16.07.2020
Mitgliederversammlung der FW-Ortsvereinigung Thannhausen

Zur ersten Mitgliederversammlung nach den Kommunalwahlen trafen sich die FREIEN WÄHLER Thannhausen im Schützenheim in Burg. Der Ortsvorsitzende Peter Schoblocher konnte zahlreiche Mitglieder und Mandatsträger begrüßen.

Zu Beginn gab es eine kurze Wahlnachlese. Insgesamt war Zufriedenheit mit dem Abschneiden bei der Kommunalwahl festzustellen. So konnte mit 5 Mandaten das Ergebnis von 2014 wieder erreicht werden und mit Josef Brandner stellen die FREIEN WÄHLER den dritten Bürgermeister. Mit der Kandidatur von Peter Schoblocher als Bürgermeister war auch klar, dass es keinen grünen Bürgermeister in Thannhausen geben wird.

Danach war der Abend mit aktuellen Themen gefüllt.

Unter anderem die Neugestaltung der Christoph-von-Schmid-Straße beschäftigte die Mitglieder. Einhellige Meinung war: Eine Chance für bessere Bedingungen für die Radfahrer ist derzeit vertan!

In allen Programmen der Parteien für die Kommunalwahl und auch auf dem Podium war eine Verbesserung der Sicherheit für die Radfahrer in der Stadt Thannhausen ein wichtiger Punkt. Gleich in der ersten Sitzung, bei der es unter anderem um eine Neugestaltung einer innerstädtischen Straße geht, der Christoph-von-Schmid-Straße, wird das Thema Radfahrer nur von den FREIEN WÄHLERN und Günter Meindl thematisiert.

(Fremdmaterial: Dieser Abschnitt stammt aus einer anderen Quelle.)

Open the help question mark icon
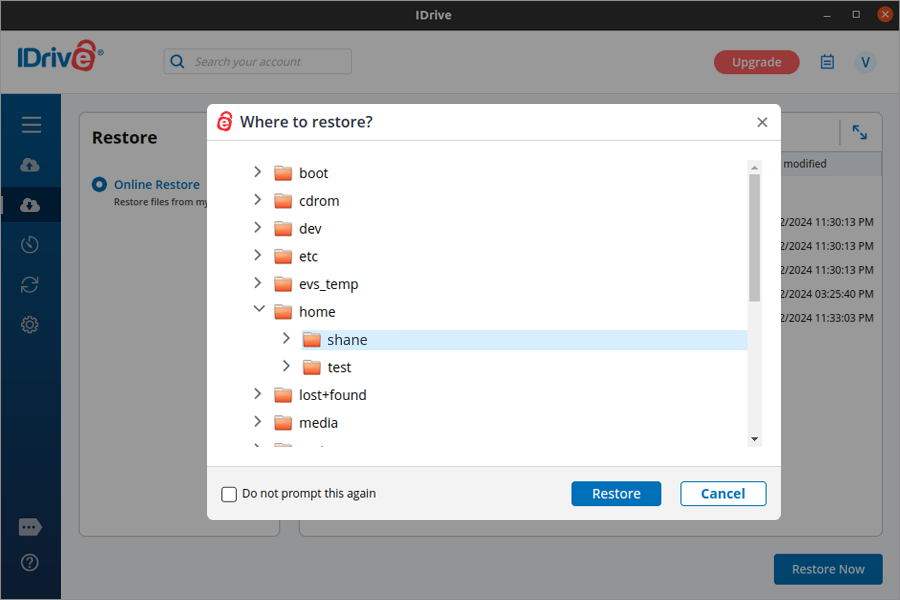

Zitat Pressebericht in den MN vom 18.06.2020:

„Die anschließende Diskussion drehte sich um folgende Themen: Blickrichtung des Denkmals, Platzbegrünung, Verkehrssicherheit für Radfahrer und Kirchenbesucher sowie die terrassenartige Neugestaltung des Mindelufers südlich der Brücke. Peter Schoblocher (Freie Wähler), Gottfried Braun (Freie Wähler) und Günther Meindl sahen die Chance vertan, mit der Neugestaltung der Straße auch die Bedingungen für die Radfahrer entscheidend zu verbessern.“

Das Projekt „Christoph-von-Schmid-Straße ist sicherlich das prägende Projekt der ersten Hälfte der neuen Periode in der Stadt Thannhausen und dann wird zu einem wichtigen Punkt, Sicherheit der Radfahrer, nicht einmal ein Experte dazu gezogen.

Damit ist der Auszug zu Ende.